7. Modeling for Optimized Performance
Software-based simulations have been a terrific tool to navigate an ever-changing field of suppliers, carriers, costs, geopolitical factors, inventory, contracts, forwarders, financial metrics and other dynamics. Through computing advances such as advanced algorithms, artificial intelligence, machine learning, pervasive integration and replication, organizations are now more efficiently gaming the outcomes of alternative scenarios.
This same modeling technology could be used to monitor supplier sustainability practices and their decisions around sourcing packaging materials, recycling and fleet electrification. Modeling can improve supplier-related decision quality and efficiency when it comes to many aspects of supply chain sustainability across all supplier tiers.

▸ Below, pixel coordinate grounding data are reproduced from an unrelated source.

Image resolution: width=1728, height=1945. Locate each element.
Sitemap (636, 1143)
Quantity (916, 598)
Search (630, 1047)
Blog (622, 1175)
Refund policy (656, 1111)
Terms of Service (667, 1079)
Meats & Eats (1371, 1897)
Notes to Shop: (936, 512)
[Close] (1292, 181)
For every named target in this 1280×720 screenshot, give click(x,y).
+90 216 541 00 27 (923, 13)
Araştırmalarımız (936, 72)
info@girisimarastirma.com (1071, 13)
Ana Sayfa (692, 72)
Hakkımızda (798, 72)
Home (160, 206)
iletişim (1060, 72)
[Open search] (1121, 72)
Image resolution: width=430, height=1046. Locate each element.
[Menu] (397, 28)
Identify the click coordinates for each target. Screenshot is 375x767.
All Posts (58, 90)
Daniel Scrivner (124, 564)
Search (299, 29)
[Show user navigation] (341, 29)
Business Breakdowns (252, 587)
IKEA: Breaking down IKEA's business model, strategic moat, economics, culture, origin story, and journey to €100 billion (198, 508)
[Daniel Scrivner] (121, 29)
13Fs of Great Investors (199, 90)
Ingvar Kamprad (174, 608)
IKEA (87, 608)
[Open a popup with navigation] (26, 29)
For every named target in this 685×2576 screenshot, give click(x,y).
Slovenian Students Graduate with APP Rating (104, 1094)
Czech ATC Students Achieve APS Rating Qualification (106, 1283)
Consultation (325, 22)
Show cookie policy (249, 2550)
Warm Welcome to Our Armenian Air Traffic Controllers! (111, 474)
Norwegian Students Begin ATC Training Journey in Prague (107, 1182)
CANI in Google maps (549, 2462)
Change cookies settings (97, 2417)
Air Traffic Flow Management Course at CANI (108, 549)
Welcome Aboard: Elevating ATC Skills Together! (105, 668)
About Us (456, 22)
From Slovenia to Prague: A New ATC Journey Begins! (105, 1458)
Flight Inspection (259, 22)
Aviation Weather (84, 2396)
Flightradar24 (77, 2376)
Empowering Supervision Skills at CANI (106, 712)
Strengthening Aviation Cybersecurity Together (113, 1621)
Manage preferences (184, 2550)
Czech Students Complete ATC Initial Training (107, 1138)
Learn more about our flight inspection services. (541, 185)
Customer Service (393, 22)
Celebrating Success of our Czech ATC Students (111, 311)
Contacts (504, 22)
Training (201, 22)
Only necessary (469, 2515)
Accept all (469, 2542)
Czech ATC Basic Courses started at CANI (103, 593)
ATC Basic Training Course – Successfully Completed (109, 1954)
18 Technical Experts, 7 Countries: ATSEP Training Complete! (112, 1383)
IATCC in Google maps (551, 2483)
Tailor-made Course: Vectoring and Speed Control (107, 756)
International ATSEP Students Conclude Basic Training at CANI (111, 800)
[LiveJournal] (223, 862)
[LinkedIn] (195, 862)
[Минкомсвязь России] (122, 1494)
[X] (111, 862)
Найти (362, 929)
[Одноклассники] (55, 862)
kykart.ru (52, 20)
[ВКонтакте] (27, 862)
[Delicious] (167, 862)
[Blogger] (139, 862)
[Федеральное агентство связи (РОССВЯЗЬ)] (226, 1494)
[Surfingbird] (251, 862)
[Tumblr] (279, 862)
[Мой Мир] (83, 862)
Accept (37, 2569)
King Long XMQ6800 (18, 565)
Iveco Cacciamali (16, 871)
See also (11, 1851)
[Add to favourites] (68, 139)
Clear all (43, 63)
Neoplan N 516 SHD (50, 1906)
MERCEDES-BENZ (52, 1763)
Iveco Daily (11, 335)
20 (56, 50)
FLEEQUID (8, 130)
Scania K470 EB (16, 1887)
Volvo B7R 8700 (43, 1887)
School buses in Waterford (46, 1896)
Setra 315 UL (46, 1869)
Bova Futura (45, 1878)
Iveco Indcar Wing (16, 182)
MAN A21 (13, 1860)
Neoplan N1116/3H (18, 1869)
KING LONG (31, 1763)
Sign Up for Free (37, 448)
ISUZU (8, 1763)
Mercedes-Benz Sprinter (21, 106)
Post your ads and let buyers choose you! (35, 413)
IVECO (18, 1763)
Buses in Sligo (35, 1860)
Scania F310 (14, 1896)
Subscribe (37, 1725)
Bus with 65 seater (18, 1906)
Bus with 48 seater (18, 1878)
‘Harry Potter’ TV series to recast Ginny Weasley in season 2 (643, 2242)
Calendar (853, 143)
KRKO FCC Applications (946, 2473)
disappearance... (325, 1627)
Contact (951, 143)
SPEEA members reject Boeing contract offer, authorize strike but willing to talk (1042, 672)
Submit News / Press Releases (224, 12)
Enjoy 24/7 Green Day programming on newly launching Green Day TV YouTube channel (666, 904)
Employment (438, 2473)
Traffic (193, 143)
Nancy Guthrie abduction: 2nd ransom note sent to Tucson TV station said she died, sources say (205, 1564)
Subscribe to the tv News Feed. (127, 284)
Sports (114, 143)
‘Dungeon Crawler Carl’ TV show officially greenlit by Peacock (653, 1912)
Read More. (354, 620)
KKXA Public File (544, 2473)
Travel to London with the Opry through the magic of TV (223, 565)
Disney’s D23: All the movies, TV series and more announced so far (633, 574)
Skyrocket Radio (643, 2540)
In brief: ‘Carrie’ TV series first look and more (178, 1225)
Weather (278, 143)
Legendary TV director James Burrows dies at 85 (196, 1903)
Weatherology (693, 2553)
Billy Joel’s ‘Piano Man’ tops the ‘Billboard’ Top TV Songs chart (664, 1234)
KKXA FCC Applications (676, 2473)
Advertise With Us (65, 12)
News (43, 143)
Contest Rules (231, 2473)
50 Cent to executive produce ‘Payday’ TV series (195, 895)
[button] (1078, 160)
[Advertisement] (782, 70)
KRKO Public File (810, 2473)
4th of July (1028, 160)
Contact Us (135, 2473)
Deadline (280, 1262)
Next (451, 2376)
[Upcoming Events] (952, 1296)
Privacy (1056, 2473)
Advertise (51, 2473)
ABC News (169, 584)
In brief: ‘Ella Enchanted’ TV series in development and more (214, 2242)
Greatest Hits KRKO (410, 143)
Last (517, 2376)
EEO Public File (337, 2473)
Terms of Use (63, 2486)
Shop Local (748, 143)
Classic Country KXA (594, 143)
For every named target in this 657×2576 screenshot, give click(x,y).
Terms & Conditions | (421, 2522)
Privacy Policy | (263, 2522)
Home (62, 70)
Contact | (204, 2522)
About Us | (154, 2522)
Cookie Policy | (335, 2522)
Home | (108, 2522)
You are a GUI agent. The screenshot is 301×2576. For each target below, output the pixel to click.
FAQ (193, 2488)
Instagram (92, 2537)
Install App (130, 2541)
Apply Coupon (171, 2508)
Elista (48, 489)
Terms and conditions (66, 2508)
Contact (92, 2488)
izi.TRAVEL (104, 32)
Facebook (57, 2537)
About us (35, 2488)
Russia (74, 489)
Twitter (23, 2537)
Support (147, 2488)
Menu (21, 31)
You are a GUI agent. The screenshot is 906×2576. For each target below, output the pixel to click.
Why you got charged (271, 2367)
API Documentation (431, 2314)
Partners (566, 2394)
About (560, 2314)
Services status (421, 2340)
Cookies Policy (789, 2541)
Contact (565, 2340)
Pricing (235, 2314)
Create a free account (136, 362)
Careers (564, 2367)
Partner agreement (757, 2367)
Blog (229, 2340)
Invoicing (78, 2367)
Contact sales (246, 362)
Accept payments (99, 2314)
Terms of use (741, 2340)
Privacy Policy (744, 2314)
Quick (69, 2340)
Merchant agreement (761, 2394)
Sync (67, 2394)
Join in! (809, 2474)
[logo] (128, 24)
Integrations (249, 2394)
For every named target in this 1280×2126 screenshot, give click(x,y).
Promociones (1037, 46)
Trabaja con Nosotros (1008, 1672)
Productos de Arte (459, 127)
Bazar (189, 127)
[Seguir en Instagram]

It’s taken centuries for global businesses to reach a state of accountability for ESG impact. But COVID-19 has brought many new challenges to light and will prove to dramatically shift how quickly we de-risk supply chains through diversification. These same best practices could also hasten our progress toward sustainability improvement.
Gary Neights is senior director, product management, with Elemica, a digital supply network for manufacturing industries.